Java 8 - Lambda expressions

In this post, we will cover following topics.

  • What are Lambda expressions?
  • Syntax for Lambda expression.
  • How to define no parameter Lambda expression?
  • How to define single/ multi parameter Lambda expression?
  • How to return value from Lambda expression?
  • Accessing local variables in Lambda expression.
  • Target typing in Lambda expression.

What are Lambda expressions?

Lambda expressions are the first step of Java towards functional programming. Lambda expressions enable us to treat functionality as method arguments, express instances of single-method classes more compactly.

Syntax for Lambda expression

Lambda has three parts:

  • comma separated list of formal parameters enclosed in parenthesis.
  • arrow token ->.
  • and, body of expression (which may or may not return value).

(param) -> { System.out.println(param); }
Lambda expression can only be used where the type they are matched are functional interfaces.

How to define no parameter Lambda expression?

If the lambda expression is matching against no parameter method, it can be written as:

() -> System.out.println("No paramter expression");

How to define single/ multi parameter Lambda expression?

If lambda expression is matching against method which take one or more parameter, it can be written as:

(param) -> System.out.println("Single param expression: " + param);

(paramX, paramY) -> System.out.println("Two param expression: " + paramX + ", " + paramX);

You can also define the type of parameter in Lambda expression.

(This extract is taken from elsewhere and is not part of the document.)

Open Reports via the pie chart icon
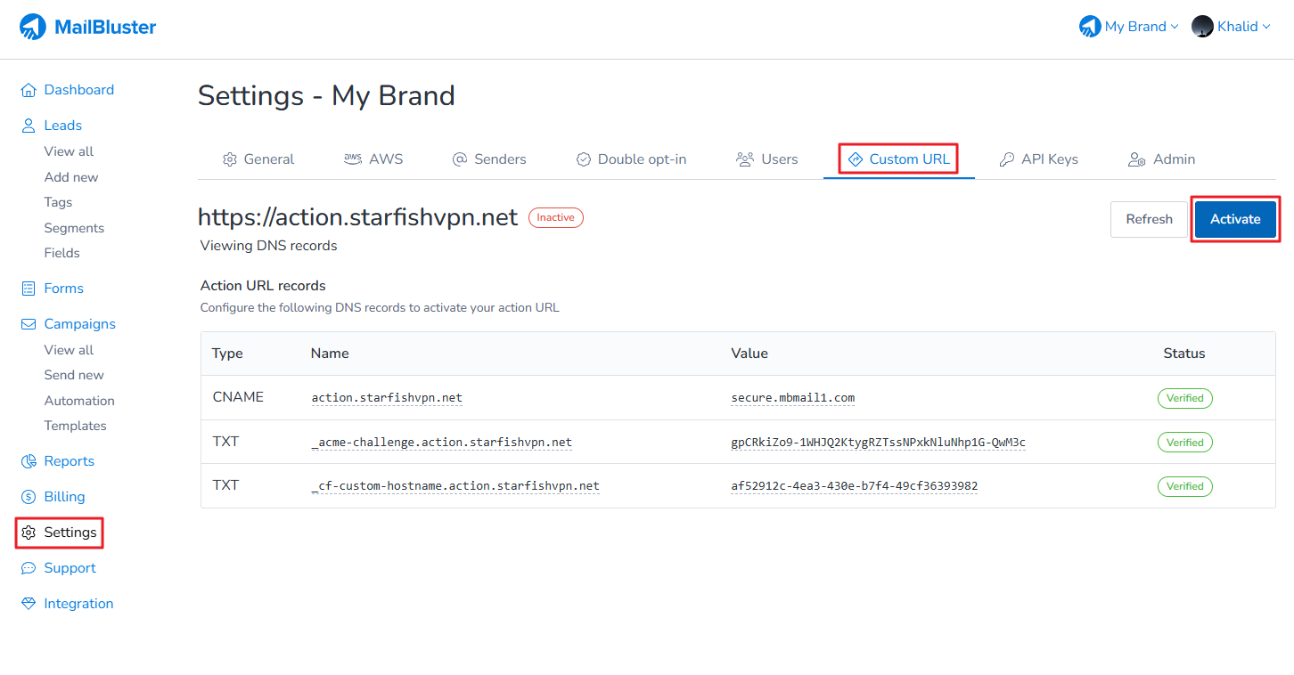1294x675 pixels. (29, 461)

(Employee e) -> System.out.println(e);

How to return value from Lambda expression?

You can return value from lambda just like a method did.

(param) -> {
  // perform some steps
  return "some value";
};

In case lambda is performing single step and returning value. Then you can write it as:

//either
(int a, int b) -> return Integer.compare(a, b);

// or simply lambda will automatically figure to return this value
(int a, int b) -> Integer.compare(a, b);

Accessing local variables in Lambda expression

Lambda can access the final or effectively final variables of the method in which they are defined. They can also access the instance variables of enclosing class.

Target typing in Lambda expression

You might have seen in earlier code snippets that we have omitted the type of parameter, return value and the type of Lambda. Java compiler determines the target type from the context lambda is defined.

Compiler checks three things:

  • Is the target type functional interface?
  • Is list of parameter and its type matched with the single method?
  • Does the return type matched with the single method return type?

Now, Let's jump to an example to verify it.

@FunctionalInterface
interface InterfaceA {
  void doWork();
}

@FunctionalInterface
interface InterfaceB<T> {
  T doWork();
}

class LambdaTypeCheck {
  
  public static void main (String[] args) {
    LambdaTypeCheck typeCheck = new LambdaTypeCheck();
    typeCheck.invoke(() -> "I am done with you");
  }
  
  public <T> T invoke (InterfaceB<T> task) {
    return task.doWork();
  }

  public void invoke (InterfaceA task) {
    task.doWork();
  }
}
When you call typeCheck.invoke(() -> "I am done with you"); then invoke(InterfaceB<T> task) will be called. Because the lambda return value which is matched by InterfaceB<T>.

2 comments :

  1. Can you please share on what param for
    test.invoke(()-> "I am done with you");
    it will invoke interfaceA .

    ReplyDelete
    Replies
    1. () -> "I am done with you" is equivalent to () -> return "I am done with you".
      IntefaceB expects nothing in parameter but return some value.
      InterfaceA expects nothing and return nothing.

      So, if you change the above statement to below:
      test.invoke(() -> {System.out.println("I am done with you.");});

      Then, it will invoke InterfaceA.
      Reason: See "Target typing" above.